LESS INCENTIVE. From the early 1970s, global competition woke up many a stodgy U.S. manufacturer. To stay competitive, they streamlined their domestic production and opened new operations abroad. As American businesses went global, the competition from low-cost, foreign labor drove down the wages of less-skilled workers at home. For example, the wages of men with a high school education fell by 20.7% from 1973 to 1991 (after adjusting for inflation). Those with less than a high school education saw their paychecks cut by an amazing 26.4%, and the wage decline for young urban black workers came to a mind-numbing 50%.
A good part of the sharp decline in marriage rates among blacks can be traced to a sharp drop in the employment opportunities of young black men, argues William J. Wilson of the University of Chicago.

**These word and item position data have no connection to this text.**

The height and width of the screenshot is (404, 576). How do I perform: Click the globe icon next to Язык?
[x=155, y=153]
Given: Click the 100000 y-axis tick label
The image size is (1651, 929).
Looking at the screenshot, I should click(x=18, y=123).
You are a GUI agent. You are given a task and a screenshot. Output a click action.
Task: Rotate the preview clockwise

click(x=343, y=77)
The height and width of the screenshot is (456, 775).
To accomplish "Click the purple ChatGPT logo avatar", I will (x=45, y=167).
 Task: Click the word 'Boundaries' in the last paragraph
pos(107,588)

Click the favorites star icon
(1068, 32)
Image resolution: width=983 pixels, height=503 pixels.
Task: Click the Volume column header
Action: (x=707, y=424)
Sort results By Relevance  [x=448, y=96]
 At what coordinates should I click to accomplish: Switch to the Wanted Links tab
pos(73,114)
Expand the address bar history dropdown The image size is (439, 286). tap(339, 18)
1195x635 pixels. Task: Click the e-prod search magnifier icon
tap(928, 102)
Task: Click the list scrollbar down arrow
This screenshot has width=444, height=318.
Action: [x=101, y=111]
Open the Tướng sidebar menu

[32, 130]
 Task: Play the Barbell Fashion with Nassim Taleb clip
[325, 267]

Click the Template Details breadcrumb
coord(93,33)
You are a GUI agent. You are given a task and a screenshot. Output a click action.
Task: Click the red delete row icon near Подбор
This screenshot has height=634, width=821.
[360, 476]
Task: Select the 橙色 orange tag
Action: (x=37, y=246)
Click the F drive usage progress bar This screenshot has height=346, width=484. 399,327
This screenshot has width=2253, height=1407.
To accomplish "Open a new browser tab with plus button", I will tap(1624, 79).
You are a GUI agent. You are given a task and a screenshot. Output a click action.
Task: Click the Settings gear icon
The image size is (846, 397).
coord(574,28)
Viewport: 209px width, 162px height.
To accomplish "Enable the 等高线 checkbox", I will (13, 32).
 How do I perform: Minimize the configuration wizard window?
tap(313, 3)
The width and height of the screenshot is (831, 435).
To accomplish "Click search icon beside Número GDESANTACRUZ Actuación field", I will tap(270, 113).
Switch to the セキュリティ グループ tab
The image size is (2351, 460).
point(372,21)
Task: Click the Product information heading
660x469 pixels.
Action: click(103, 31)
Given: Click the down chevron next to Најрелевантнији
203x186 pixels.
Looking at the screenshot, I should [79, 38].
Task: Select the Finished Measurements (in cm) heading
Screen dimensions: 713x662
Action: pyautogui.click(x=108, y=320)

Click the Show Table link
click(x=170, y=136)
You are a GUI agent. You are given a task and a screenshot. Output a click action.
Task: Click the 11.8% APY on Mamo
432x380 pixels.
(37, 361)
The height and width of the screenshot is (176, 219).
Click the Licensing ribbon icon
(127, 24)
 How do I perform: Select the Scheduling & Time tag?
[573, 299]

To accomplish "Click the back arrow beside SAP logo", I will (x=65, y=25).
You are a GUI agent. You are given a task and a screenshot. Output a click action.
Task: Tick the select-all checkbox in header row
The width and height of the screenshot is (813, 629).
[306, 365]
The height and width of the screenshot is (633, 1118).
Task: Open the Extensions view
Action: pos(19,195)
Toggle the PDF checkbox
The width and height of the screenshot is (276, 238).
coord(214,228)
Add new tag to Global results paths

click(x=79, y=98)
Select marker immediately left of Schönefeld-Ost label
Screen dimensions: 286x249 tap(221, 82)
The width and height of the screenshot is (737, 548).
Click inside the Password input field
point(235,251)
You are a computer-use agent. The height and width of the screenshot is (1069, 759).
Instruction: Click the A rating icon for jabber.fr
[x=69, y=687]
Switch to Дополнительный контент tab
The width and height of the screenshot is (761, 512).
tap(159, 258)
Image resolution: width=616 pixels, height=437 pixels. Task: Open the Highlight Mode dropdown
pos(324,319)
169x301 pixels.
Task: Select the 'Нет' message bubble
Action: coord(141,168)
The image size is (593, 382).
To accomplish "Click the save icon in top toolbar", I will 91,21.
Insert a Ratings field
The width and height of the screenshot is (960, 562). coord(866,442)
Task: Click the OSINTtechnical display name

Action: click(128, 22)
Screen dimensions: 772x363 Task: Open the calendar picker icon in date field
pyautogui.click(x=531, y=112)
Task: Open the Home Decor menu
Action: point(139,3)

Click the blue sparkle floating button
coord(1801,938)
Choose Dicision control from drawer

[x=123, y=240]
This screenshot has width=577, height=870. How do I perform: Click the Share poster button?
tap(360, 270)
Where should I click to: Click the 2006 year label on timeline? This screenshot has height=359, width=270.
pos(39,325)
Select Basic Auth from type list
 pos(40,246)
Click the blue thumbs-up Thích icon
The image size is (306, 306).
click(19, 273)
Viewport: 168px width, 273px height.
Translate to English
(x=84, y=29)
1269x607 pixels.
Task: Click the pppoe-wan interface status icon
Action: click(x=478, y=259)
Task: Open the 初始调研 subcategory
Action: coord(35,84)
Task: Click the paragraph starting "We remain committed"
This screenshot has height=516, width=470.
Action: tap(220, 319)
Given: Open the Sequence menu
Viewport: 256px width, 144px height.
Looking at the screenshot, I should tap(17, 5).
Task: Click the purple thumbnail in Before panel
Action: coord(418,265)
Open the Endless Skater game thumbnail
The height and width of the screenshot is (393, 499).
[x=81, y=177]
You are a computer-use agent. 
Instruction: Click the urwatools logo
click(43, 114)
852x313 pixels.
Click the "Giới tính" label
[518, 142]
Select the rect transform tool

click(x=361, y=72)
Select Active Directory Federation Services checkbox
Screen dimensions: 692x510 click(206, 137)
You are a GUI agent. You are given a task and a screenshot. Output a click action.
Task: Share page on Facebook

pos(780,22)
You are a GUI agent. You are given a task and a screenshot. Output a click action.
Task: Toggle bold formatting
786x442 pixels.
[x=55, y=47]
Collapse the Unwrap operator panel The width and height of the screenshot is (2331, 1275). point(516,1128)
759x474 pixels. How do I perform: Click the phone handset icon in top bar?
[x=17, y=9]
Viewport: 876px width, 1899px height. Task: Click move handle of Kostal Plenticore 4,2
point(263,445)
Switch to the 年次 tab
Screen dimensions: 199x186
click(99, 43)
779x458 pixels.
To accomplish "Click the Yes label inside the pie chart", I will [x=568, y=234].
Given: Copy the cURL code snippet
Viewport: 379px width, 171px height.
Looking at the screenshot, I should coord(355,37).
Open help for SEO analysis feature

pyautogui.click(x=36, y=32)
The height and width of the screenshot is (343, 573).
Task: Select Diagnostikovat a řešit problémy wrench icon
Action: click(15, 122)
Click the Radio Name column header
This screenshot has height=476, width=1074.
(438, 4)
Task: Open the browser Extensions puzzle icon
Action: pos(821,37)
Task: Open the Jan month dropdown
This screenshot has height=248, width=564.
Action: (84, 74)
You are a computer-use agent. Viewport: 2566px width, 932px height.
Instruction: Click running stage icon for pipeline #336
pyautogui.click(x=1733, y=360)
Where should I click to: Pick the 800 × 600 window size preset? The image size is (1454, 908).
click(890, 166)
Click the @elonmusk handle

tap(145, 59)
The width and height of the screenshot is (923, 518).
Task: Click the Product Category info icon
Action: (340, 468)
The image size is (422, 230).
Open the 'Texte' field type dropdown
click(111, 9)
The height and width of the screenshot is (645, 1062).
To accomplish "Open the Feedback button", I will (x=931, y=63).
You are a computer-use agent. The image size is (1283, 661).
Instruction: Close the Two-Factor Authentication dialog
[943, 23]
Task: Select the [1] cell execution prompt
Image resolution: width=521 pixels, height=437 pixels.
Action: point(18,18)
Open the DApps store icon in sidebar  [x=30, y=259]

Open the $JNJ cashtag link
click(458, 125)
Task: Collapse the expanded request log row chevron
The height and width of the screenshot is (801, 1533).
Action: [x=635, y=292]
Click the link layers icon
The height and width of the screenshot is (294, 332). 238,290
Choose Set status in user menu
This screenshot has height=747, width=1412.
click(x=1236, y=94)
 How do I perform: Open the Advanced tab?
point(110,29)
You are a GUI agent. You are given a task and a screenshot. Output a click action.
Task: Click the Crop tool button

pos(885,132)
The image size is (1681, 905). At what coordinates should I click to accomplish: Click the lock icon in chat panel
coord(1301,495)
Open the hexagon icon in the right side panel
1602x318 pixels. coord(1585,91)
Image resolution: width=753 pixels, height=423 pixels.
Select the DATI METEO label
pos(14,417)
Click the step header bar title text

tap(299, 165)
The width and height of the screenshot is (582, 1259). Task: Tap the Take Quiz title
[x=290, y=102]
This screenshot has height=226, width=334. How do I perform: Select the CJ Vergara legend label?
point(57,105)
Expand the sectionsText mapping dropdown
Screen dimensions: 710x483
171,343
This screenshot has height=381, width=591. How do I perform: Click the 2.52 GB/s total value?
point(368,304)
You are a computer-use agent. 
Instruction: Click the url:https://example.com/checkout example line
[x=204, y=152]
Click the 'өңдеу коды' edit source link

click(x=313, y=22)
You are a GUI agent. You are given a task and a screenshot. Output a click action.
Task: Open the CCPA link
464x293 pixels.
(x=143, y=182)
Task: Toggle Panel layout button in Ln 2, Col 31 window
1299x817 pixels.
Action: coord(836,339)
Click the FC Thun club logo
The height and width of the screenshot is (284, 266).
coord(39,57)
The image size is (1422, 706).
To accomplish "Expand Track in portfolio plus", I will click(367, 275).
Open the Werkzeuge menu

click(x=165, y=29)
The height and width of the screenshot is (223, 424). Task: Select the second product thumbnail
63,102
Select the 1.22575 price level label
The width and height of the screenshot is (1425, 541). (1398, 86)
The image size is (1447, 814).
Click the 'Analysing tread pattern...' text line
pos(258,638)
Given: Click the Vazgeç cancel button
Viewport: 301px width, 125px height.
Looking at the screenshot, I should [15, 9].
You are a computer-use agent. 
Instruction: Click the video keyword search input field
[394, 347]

These men are less able to support a family. Economists agree with Wilson that this economic factor played a role, although the size of its effect is hotly debated.
The huge influx of women into the job market was itself a result of economic forces. The growing service sector offered women plentiful job opportunities. And the economy's stagnant productivity performance since 1973 forced women into the job market to shore up their family's eroding standard of living. Female participation in the labor force, the proportion of women working or looking for work relative to women in the population as a whole, soared from 38% in 1960 to almost 58% in 1991. (Since 1990, female labor force participation has declined a fraction as more women had babies and the recession cut jobs.)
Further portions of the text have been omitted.